J´accuse

Crítica de Luciano Monteagudo - Página 12

"J'accuse – El affaire Dreyfus", de Roman Polanski: razones de Estado

Polanski narra el célebre caso de una manera clásica, elegante y fluida, en particular durante la primera mitad de la película, en la que el protagonista no es Alfred Dreyfus sino el coronel antisemita que lo despreciaba pero cuya investigación termina rehabilitando al acusado.

5 de enero de 1895. En el majestuoso patio de armas de la Escuela Militar, en París, con la Torre Eiffel de fondo, el capitán de artillería Alfred Dreyfus es degradado públicamente, no sólo delante de soldados y oficiales sino también frente a una masa ciega que lo insulta desde detrás de las rejas, como si fueran asistentes del circo romano sedientos de sangre. Condenado por un tribunal militar que lo encontró –“en nombre del pueblo francés”- culpable de alta traición, el hombre grita su inocencia, pero nadie lo escucha. Le arrancan todos los atributos de su uniforme, como si lo desnudaran. Un oficial sigue en detalle esa ceremonia de humillación con binoculares y les comenta fríamente a sus camaradas de armas: “Luce como un sastre judío llorando por el oro perdido”.

++++++++++

> Tarea escrita A: Transcribe tal cual el pasaje de la reseña que comienza con las palabras "Polanski narra el" y termina con "rehabilitando al acusado.", incluidas ambas.
La reseña no guarda ninguna relación con las entradas.

> Material proporcionado:
++++++++++

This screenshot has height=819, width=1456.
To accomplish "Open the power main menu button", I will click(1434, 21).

++++++++++

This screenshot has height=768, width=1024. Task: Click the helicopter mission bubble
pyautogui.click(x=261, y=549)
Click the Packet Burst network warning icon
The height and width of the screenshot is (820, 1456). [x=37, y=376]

++++++++++

> Tarea escrita B: Cita textualmente las líneas de las entradas que van desde la que contiene "This screenshot has height=819, width=1456." hasta la que contiene "will click(1434, 21).", ambas incluidas.

> Respuesta final A:
Polanski narra el célebre caso de una manera clásica, elegante y fluida, en particular durante la primera mitad de la película, en la que el protagonista no es Alfred Dreyfus sino el coronel antisemita que lo despreciaba pero cuya investigación termina rehabilitando al acusado.

> Respuesta final B:
This screenshot has height=819, width=1456.
To accomplish "Open the power main menu button", I will click(1434, 21).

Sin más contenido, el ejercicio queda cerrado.